* Dataset:
# # #
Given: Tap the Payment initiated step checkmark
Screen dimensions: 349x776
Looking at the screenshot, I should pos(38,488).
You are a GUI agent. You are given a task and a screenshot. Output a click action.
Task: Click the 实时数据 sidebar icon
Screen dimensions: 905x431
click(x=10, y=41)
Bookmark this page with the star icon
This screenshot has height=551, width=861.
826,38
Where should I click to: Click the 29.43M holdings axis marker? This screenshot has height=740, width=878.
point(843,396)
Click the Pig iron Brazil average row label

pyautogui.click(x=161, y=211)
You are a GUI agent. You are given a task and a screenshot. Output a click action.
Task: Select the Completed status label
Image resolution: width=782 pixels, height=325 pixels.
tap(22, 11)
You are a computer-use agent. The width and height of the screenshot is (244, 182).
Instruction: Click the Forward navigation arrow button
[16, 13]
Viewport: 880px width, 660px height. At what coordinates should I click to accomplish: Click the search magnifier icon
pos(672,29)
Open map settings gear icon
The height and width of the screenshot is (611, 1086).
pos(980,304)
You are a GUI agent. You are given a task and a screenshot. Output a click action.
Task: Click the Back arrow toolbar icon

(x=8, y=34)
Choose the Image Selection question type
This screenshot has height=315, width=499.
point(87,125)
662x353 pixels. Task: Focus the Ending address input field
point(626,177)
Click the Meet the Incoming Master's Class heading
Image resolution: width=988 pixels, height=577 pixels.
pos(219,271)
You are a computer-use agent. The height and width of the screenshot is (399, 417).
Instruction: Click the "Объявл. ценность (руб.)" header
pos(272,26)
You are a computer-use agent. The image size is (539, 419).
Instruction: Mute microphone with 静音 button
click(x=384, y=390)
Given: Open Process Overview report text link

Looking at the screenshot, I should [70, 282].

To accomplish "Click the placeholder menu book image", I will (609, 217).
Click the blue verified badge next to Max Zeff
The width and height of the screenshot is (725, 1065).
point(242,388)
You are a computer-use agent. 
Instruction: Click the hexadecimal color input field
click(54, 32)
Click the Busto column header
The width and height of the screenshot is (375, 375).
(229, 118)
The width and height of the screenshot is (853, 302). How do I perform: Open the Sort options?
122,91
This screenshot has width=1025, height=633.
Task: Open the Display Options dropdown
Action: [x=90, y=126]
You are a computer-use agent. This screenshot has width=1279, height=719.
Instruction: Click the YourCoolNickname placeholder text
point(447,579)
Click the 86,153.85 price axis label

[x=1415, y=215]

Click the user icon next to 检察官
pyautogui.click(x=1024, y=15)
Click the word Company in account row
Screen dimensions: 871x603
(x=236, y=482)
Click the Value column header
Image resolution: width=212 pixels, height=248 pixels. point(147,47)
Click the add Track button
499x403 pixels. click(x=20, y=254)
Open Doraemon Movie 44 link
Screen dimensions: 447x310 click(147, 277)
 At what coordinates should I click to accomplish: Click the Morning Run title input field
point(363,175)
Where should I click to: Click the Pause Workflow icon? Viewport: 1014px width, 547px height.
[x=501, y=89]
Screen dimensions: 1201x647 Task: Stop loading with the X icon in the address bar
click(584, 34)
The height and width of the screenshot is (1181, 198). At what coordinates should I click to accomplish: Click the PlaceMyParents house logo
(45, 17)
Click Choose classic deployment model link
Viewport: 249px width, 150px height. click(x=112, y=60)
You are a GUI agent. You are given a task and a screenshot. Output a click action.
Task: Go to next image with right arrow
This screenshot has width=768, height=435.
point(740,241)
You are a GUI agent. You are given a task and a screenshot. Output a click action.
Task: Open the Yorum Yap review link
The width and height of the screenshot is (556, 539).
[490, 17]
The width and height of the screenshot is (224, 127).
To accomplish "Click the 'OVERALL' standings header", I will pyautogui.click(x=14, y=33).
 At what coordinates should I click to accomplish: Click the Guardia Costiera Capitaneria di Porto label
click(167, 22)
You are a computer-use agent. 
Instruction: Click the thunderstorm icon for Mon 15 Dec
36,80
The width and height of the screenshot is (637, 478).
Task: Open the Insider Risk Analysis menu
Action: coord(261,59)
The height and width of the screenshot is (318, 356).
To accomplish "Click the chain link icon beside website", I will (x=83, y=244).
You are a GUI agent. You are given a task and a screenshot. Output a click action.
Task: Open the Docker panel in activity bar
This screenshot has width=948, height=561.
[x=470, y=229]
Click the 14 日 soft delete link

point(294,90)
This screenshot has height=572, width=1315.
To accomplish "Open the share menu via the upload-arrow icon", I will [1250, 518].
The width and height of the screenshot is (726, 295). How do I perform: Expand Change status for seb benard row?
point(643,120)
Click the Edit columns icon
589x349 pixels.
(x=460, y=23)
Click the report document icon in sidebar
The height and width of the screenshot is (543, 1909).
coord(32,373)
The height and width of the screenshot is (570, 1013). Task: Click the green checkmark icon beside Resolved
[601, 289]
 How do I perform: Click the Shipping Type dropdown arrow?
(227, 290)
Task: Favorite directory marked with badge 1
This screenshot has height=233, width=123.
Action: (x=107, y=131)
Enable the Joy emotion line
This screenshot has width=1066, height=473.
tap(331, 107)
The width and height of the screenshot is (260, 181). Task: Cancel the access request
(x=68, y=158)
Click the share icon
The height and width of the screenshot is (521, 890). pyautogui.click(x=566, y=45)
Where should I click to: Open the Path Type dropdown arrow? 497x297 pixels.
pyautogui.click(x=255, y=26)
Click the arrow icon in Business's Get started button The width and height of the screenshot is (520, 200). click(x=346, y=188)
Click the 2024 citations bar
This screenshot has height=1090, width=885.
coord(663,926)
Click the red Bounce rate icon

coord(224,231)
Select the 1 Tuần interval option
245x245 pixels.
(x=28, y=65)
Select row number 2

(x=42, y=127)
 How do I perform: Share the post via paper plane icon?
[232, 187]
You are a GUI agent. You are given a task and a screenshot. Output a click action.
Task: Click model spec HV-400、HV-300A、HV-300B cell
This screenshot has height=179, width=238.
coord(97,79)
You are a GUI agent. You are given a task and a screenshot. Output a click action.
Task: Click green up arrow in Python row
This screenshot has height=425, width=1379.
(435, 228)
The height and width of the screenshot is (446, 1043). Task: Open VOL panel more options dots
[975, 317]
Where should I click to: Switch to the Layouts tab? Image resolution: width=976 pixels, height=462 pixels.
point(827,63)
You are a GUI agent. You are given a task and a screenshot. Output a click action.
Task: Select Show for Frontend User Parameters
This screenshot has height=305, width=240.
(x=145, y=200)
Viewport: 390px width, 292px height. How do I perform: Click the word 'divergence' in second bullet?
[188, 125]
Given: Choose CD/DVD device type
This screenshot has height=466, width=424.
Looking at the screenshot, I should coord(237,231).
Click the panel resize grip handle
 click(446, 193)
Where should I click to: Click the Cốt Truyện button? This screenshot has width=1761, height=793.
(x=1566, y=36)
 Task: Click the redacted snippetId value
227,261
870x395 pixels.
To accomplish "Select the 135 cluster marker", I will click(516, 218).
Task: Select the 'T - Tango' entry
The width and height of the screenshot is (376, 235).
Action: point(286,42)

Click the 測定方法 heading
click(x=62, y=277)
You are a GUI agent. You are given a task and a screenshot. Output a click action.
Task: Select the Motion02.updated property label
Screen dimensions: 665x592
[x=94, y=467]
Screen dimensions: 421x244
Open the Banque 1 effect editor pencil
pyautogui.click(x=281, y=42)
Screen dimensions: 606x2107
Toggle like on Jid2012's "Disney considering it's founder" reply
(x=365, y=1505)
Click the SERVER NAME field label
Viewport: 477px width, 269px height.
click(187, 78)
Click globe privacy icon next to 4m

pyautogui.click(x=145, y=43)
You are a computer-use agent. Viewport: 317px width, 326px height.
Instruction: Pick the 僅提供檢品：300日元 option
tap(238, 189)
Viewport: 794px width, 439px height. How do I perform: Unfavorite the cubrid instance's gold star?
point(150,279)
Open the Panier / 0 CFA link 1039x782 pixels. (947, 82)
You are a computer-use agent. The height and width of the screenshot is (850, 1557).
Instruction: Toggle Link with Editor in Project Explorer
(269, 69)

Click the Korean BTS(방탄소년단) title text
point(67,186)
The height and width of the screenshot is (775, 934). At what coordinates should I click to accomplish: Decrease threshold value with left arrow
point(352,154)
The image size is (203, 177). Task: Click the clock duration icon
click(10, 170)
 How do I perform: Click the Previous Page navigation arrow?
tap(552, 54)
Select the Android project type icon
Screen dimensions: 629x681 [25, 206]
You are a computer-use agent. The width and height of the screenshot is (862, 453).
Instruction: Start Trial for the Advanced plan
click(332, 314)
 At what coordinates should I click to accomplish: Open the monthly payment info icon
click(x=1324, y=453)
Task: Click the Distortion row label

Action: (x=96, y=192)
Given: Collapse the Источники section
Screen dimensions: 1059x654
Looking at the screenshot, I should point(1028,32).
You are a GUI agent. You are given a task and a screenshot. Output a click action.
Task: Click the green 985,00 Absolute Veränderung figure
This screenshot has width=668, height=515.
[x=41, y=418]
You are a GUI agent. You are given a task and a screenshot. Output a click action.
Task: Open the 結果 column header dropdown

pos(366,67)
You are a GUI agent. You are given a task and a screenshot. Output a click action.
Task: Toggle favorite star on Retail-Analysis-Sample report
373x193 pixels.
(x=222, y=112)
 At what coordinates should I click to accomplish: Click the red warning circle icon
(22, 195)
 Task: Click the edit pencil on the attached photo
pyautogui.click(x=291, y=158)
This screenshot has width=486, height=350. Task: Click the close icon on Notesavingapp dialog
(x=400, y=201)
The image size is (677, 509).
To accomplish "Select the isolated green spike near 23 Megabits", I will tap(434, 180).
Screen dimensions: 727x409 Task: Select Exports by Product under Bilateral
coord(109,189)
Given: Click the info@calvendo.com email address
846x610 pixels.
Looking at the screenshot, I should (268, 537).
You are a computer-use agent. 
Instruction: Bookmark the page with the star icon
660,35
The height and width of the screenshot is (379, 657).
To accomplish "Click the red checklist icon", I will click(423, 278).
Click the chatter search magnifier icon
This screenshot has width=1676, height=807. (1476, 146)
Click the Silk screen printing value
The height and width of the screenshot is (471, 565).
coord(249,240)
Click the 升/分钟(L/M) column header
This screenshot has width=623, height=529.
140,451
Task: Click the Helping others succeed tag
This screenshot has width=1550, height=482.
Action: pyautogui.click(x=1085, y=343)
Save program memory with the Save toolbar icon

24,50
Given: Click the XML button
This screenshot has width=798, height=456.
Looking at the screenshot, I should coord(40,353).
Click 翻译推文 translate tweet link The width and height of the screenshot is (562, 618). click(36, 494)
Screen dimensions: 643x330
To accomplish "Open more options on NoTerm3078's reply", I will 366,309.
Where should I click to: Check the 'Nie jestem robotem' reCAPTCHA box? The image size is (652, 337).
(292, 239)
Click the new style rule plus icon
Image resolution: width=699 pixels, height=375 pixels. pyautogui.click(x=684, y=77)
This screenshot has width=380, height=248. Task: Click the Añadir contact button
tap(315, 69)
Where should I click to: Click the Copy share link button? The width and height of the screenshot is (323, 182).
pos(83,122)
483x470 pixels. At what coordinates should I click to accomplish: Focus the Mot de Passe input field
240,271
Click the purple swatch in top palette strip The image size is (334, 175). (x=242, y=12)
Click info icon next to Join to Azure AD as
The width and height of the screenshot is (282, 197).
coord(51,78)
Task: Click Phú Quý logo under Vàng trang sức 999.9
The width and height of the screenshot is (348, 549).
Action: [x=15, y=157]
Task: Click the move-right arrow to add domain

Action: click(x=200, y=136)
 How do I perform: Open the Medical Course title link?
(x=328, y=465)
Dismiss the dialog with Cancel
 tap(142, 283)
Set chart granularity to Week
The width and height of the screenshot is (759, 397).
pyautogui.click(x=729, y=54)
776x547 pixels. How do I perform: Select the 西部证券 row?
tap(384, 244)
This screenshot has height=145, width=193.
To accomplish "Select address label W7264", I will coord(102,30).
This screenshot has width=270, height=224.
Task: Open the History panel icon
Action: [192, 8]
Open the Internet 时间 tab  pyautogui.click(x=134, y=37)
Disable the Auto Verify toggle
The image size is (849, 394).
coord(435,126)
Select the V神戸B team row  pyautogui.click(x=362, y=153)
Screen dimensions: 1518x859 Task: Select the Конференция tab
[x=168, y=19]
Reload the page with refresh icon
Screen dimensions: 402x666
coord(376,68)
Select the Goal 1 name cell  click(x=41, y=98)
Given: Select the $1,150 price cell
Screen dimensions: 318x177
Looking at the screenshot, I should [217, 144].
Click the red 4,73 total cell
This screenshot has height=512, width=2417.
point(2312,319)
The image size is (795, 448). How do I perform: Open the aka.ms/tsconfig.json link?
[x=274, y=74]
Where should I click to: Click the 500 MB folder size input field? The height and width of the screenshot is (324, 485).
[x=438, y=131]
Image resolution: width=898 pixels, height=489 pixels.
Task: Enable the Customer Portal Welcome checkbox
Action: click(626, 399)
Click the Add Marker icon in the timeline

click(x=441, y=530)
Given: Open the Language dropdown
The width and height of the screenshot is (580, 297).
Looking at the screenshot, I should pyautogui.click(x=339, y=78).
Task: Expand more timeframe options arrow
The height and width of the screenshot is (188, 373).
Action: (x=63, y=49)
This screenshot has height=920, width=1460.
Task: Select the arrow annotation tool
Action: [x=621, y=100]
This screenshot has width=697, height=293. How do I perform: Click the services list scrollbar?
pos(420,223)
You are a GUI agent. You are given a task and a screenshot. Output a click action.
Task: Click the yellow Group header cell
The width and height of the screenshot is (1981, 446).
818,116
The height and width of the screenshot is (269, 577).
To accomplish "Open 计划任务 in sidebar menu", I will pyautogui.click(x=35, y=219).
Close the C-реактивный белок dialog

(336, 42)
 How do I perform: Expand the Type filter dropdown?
# # #
* Required action: Check the data for the word "cell" and pull out the lines that have it.

* Solution for this problem:
Task: Click model spec HV-400、HV-300A、HV-300B cell
Select the Goal 1 name cell  click(x=41, y=98)
Given: Select the $1,150 price cell
Click the red 4,73 total cell
Task: Click the yellow Group header cell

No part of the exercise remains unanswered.